Um Kerouac mais velho…
Embora Big Sur nos mostre um Kerouac mais velho e debilitado, sob o alter ego de Jack Duluoz, o espírito estradeiro de busca incessante ainda está presente, assim como a necessidade de registrar cada acontecimento minuciosamente por meio do fluxo espontâneo com que as palavras lhe vêm à mente. E é isso que faz desta obra, a meu ver, talvez a maior demonstração da qualidade literária apresentada por Kerouac, em que ao registrar com sinceridade assustadora a angústia de se ver doente e enlouquecendo, nos faz sentir quase na pele todo o seu sofrimento.
(…) porque se eu não escrever o que eu vejo acontecer nesse globo infeliz arredondado pelos contornos da minha caveira eu acho que posso ter sido mandado à Terra pelo pobre Deus a troco de nada. (pág. 95)
Como todos os seus livros, Big Sur é autobiográfico, e embora com nomes fictícios, diversos nomes importantes da cena beat aparecem em suas páginas como Neal Cassady (como Cody Pomeray), Carolyn Cassady (Evelyn), Gary Snyder (Jarry Wagner), Philip Whalen (Ben Fagan), Michael McClure (Pat McLear), Lenore Kandel (Romana Swartz), Lawrence Ferlinghetti (Lorenzo Monsanto) e Robert La Vigne (Robert Browning).
Uma cabana na Califórnia
Cansado da badalação e do assédio causados pela fama, Kerouac se retira por três semanas em uma cabana emprestada por Monsanto em Big Sur, na costa Californiana.
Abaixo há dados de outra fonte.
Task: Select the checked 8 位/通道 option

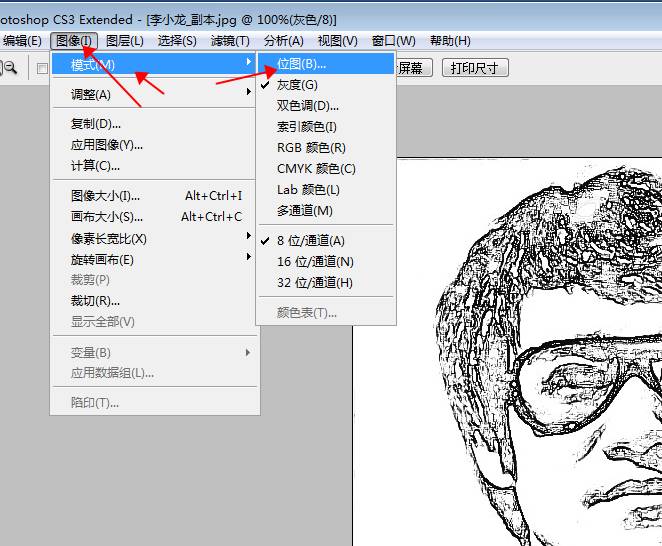Action: pyautogui.click(x=310, y=240)
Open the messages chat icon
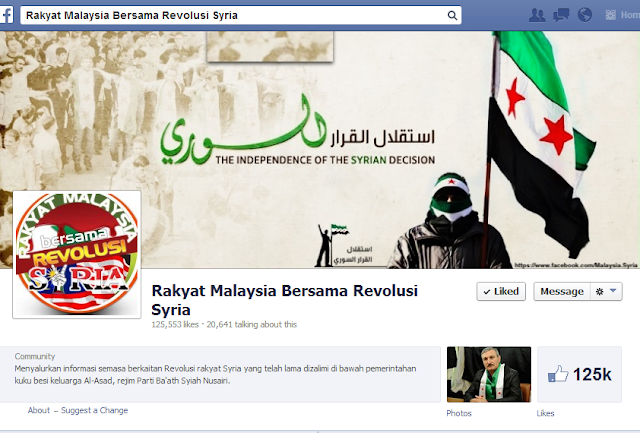 click(561, 15)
O trajeto que percorre após desembarcar de ônibus e ter que seguir a pé por um percurso em meio à escuridão até chegar ao local onde a cabana se localizava, é por si só um momento narrativo que te faz estar ali com o personagem, dando passos curtos com a visão alcançando poucos palmos à frente dos pés iluminados por sua lanterna, se guiando por sons, percebendo-se sobre uma ponte em meio a cânions, apreensivo com o que lhe espera pela frente.
Quando finalmente chega ao local e horas depois a noite dá lugar ao dia, Jack narra suas mais simples atividade com riqueza, fazendo com que pareça que todo o livro se desenvolverá no relato de seu retiro ao longo das três semanas. Até que ele resolve voltar, e ao chegar a São Francisco, onde a notícia da morte de seu gato Tyke recebida em uma carta de sua mãe, dá início a uma drástica mudança em seu estado de espírito. Duluoz sente profundamente a perda e está sempre se lembrando da morte de seu bichano, e quando por ventura outros animais morrem ao longo do livro, ele em sua confusão depressiva sempre acaba se culpando por elas.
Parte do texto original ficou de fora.